● **Provided material**:
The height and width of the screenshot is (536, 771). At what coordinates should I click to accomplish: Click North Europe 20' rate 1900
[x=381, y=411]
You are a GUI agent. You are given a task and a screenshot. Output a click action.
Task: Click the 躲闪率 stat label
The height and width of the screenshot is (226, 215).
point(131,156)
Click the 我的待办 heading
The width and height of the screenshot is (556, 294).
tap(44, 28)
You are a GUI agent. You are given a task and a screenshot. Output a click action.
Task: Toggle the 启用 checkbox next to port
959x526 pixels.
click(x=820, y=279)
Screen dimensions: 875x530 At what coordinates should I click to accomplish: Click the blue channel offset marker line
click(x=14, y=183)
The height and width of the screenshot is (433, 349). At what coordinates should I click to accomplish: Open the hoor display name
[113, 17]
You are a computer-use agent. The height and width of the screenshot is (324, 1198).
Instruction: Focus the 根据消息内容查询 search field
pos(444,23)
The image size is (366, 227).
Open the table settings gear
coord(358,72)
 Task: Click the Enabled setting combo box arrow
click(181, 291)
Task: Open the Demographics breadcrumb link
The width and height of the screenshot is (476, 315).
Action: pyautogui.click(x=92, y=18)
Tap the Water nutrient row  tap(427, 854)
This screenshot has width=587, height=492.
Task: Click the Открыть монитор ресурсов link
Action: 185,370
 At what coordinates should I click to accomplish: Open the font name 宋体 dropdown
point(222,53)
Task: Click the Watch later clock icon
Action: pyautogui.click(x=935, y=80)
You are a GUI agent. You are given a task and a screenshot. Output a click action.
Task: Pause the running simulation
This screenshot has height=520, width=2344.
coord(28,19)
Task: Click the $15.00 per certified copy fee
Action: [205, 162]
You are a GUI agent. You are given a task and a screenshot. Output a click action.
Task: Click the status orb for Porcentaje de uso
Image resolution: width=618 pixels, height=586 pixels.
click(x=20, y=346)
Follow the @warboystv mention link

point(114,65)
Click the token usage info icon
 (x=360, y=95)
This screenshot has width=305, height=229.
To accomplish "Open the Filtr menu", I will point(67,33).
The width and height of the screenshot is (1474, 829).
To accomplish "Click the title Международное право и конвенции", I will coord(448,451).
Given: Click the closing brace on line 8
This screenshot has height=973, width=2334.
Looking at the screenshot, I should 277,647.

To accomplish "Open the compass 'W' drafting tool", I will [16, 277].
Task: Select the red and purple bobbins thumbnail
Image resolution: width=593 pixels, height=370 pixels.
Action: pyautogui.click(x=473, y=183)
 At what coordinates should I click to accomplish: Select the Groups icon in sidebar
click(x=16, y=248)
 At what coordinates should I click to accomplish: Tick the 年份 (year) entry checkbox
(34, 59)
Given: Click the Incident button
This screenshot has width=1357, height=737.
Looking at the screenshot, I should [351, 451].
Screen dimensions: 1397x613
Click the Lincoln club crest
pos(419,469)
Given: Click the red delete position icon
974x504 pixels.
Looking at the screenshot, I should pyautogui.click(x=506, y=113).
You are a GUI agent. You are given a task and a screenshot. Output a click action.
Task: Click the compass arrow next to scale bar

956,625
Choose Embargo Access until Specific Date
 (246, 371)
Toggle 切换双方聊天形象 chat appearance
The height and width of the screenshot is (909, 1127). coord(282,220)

● **Work to be completed**:
Please give the material above once more, unchanged.

● **Solution**:
The height and width of the screenshot is (536, 771). At what coordinates should I click to accomplish: Click North Europe 20' rate 1900
[x=381, y=411]
You are a GUI agent. You are given a task and a screenshot. Output a click action.
Task: Click the 躲闪率 stat label
The height and width of the screenshot is (226, 215).
point(131,156)
Click the 我的待办 heading
The width and height of the screenshot is (556, 294).
tap(44, 28)
You are a GUI agent. You are given a task and a screenshot. Output a click action.
Task: Toggle the 启用 checkbox next to port
959x526 pixels.
click(x=820, y=279)
Screen dimensions: 875x530 At what coordinates should I click to accomplish: Click the blue channel offset marker line
click(x=14, y=183)
The height and width of the screenshot is (433, 349). At what coordinates should I click to accomplish: Open the hoor display name
[113, 17]
You are a computer-use agent. The height and width of the screenshot is (324, 1198).
Instruction: Focus the 根据消息内容查询 search field
pos(444,23)
The image size is (366, 227).
Open the table settings gear
coord(358,72)
 Task: Click the Enabled setting combo box arrow
click(181, 291)
Task: Open the Demographics breadcrumb link
The width and height of the screenshot is (476, 315).
Action: pyautogui.click(x=92, y=18)
Tap the Water nutrient row  tap(427, 854)
This screenshot has width=587, height=492.
Task: Click the Открыть монитор ресурсов link
Action: 185,370
 At what coordinates should I click to accomplish: Open the font name 宋体 dropdown
point(222,53)
Task: Click the Watch later clock icon
Action: pyautogui.click(x=935, y=80)
You are a GUI agent. You are given a task and a screenshot. Output a click action.
Task: Pause the running simulation
This screenshot has height=520, width=2344.
coord(28,19)
Task: Click the $15.00 per certified copy fee
Action: [205, 162]
You are a GUI agent. You are given a task and a screenshot. Output a click action.
Task: Click the status orb for Porcentaje de uso
Image resolution: width=618 pixels, height=586 pixels.
click(x=20, y=346)
Follow the @warboystv mention link

point(114,65)
Click the token usage info icon
 (x=360, y=95)
This screenshot has width=305, height=229.
To accomplish "Open the Filtr menu", I will point(67,33).
The width and height of the screenshot is (1474, 829).
To accomplish "Click the title Международное право и конвенции", I will coord(448,451).
Given: Click the closing brace on line 8
This screenshot has height=973, width=2334.
Looking at the screenshot, I should 277,647.

To accomplish "Open the compass 'W' drafting tool", I will [16, 277].
Task: Select the red and purple bobbins thumbnail
Image resolution: width=593 pixels, height=370 pixels.
Action: pyautogui.click(x=473, y=183)
 At what coordinates should I click to accomplish: Select the Groups icon in sidebar
click(x=16, y=248)
 At what coordinates should I click to accomplish: Tick the 年份 (year) entry checkbox
(34, 59)
Given: Click the Incident button
This screenshot has width=1357, height=737.
Looking at the screenshot, I should [351, 451].
Screen dimensions: 1397x613
Click the Lincoln club crest
pos(419,469)
Given: Click the red delete position icon
974x504 pixels.
Looking at the screenshot, I should pyautogui.click(x=506, y=113).
You are a GUI agent. You are given a task and a screenshot. Output a click action.
Task: Click the compass arrow next to scale bar

956,625
Choose Embargo Access until Specific Date
 (246, 371)
Toggle 切换双方聊天形象 chat appearance
The height and width of the screenshot is (909, 1127). coord(282,220)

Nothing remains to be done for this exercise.